Problem details: Beneath this line are the data; copy exactly the part of them that opens with the line containing "October (1) (534, 1356)" and closes with the line containing "March (3) (531, 1514)", and only that part.

Dataset records:
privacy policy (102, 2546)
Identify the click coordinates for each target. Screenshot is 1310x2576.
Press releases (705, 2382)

...

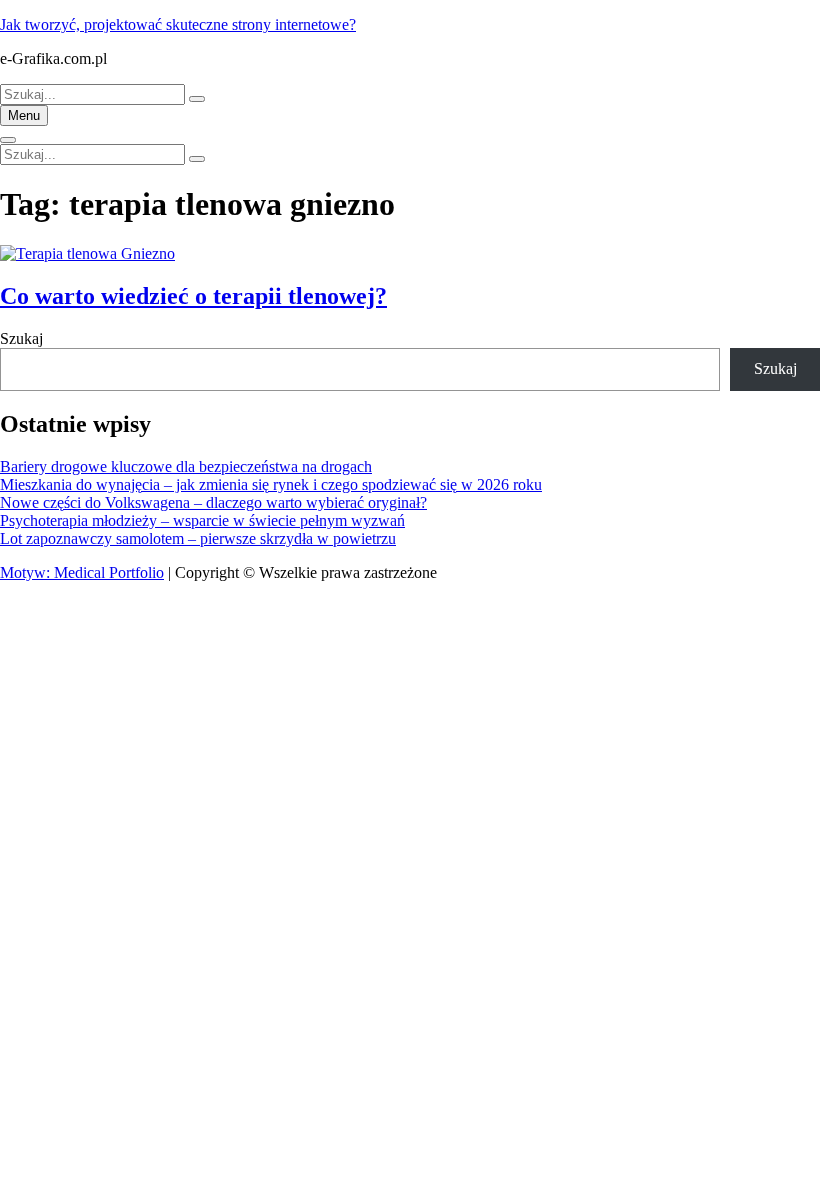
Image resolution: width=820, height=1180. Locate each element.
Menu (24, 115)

==

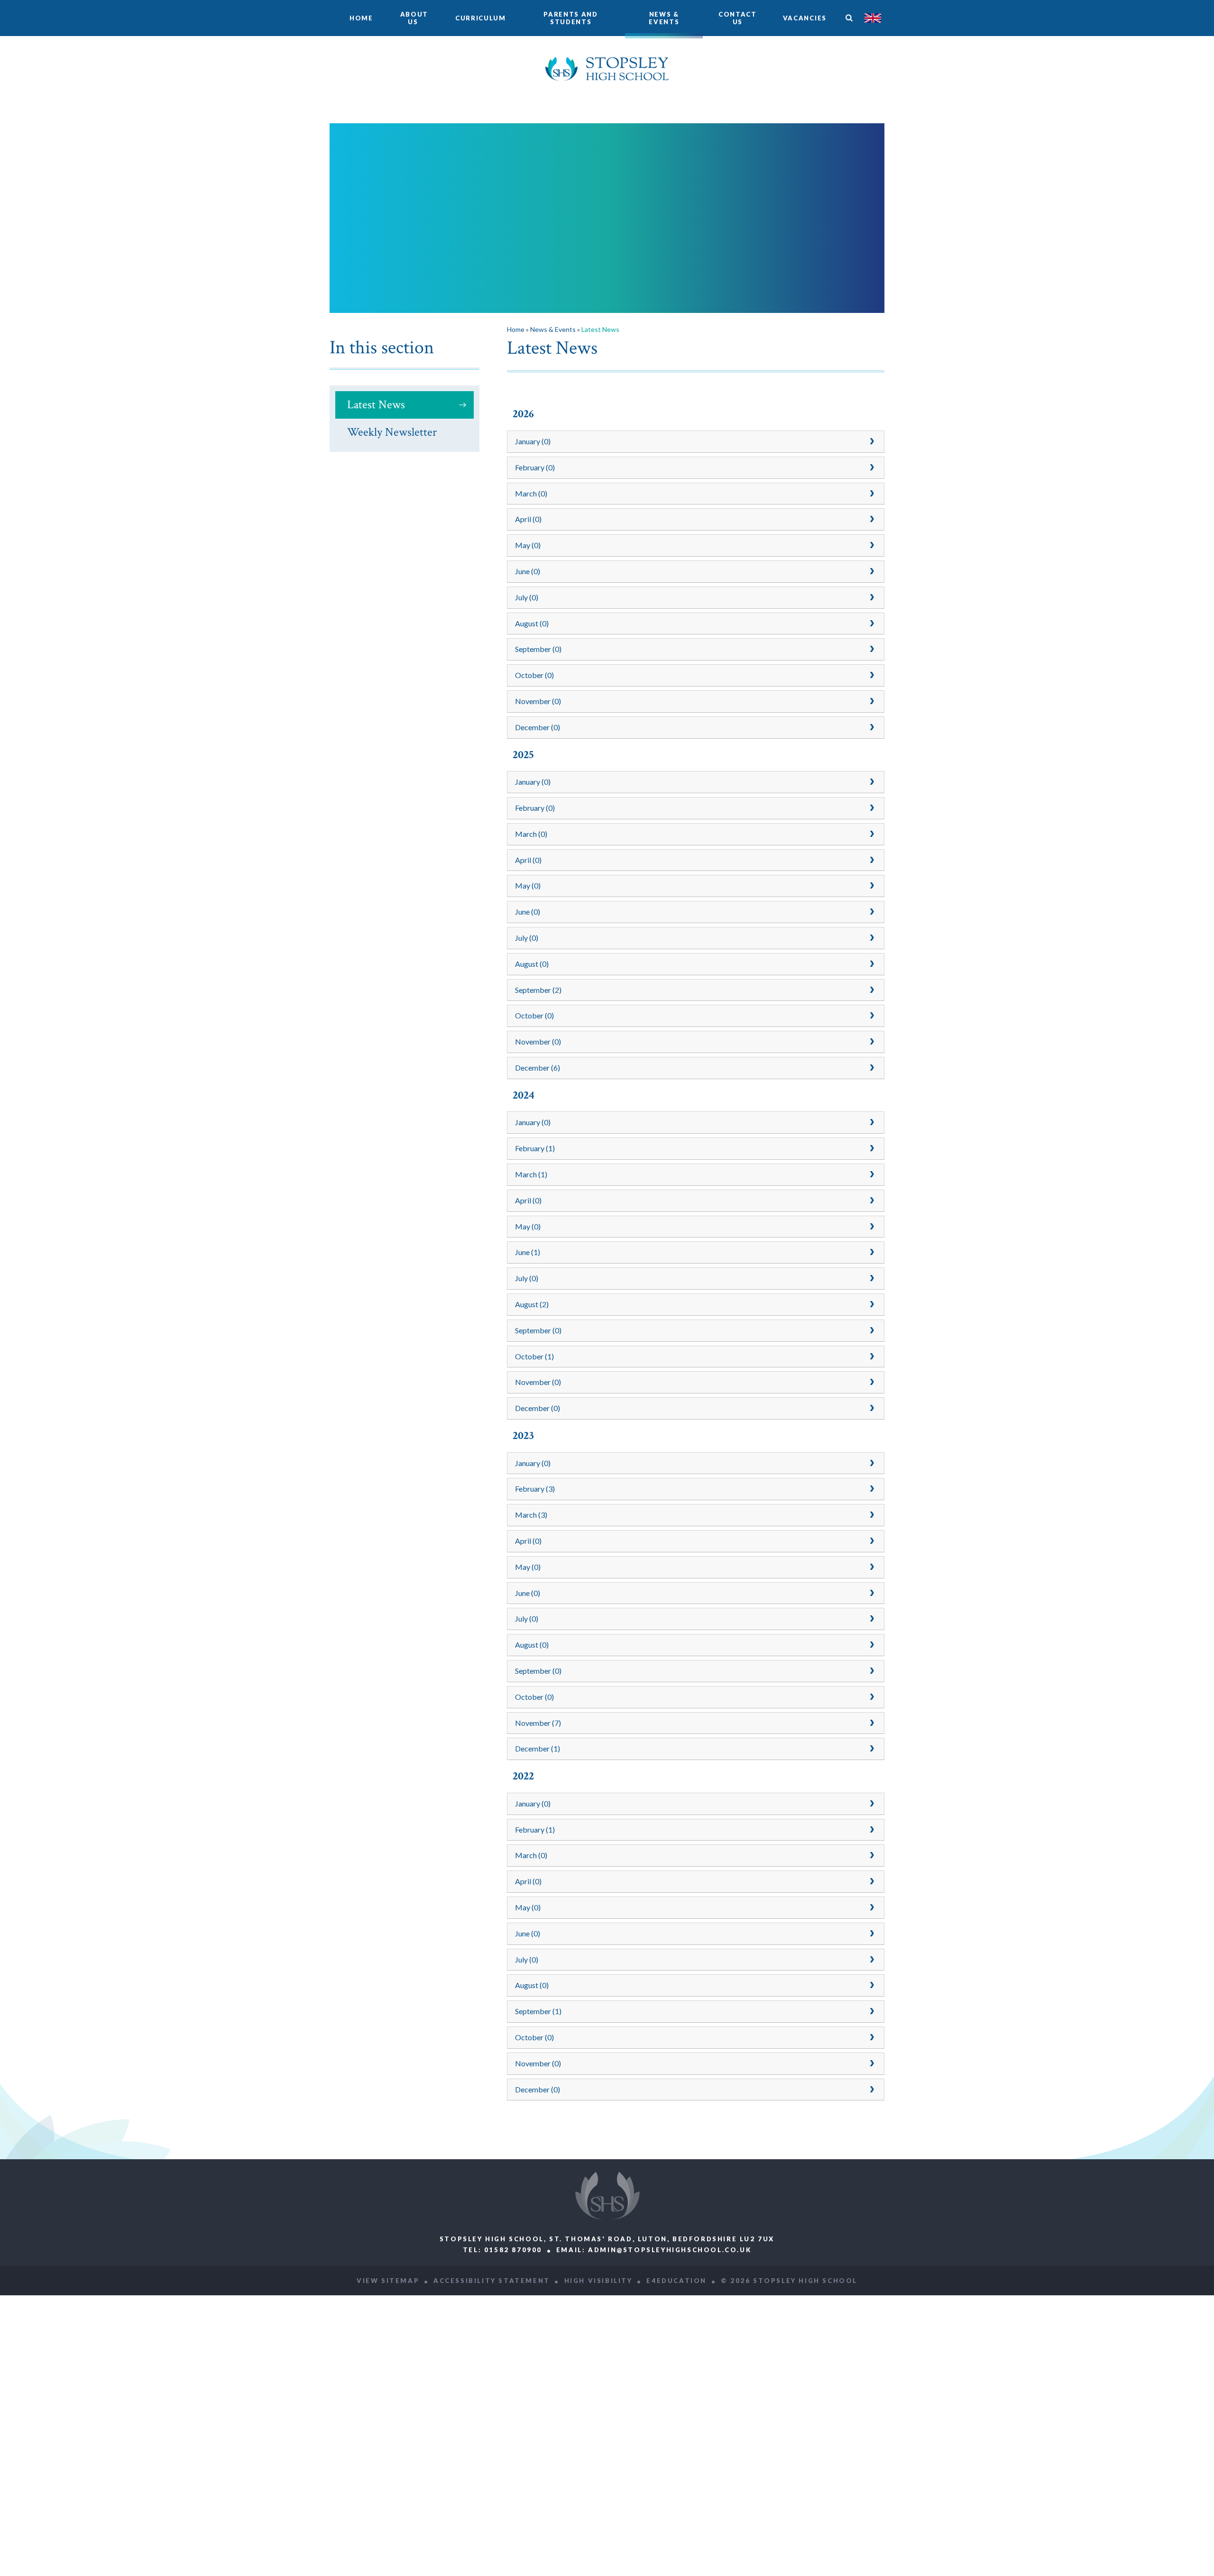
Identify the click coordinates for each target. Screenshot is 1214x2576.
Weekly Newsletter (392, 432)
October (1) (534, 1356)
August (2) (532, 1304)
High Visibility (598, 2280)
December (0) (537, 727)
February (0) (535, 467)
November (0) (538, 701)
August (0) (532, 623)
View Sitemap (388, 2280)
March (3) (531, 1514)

Answer space:
October (1) (534, 1356)
August (2) (532, 1304)
High Visibility (598, 2280)
December (0) (537, 727)
February (0) (535, 467)
November (0) (538, 701)
August (0) (532, 623)
View Sitemap (388, 2280)
March (3) (531, 1514)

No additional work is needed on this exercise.